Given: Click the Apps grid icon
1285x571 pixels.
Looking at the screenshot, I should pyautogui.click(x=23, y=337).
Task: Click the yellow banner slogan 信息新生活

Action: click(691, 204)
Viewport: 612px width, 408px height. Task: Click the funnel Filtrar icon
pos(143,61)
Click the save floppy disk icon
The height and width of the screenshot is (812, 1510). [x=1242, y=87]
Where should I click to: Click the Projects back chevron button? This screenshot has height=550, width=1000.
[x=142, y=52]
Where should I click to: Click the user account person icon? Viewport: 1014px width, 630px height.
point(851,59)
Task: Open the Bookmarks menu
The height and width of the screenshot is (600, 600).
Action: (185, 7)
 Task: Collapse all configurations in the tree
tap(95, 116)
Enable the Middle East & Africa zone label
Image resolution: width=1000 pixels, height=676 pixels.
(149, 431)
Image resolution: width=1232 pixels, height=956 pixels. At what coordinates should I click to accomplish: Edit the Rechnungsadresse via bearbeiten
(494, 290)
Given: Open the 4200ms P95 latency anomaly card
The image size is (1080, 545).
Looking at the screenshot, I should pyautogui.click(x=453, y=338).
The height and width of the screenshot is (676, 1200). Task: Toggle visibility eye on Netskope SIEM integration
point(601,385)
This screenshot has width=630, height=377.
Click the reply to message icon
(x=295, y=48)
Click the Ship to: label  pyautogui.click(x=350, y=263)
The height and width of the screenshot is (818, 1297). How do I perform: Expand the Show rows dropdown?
☆ ☆ ☆ ☆ ☆
→ Problem to solve:
Count the lines above in which the word "Given" appears, then state only that count.

→ Response area:
2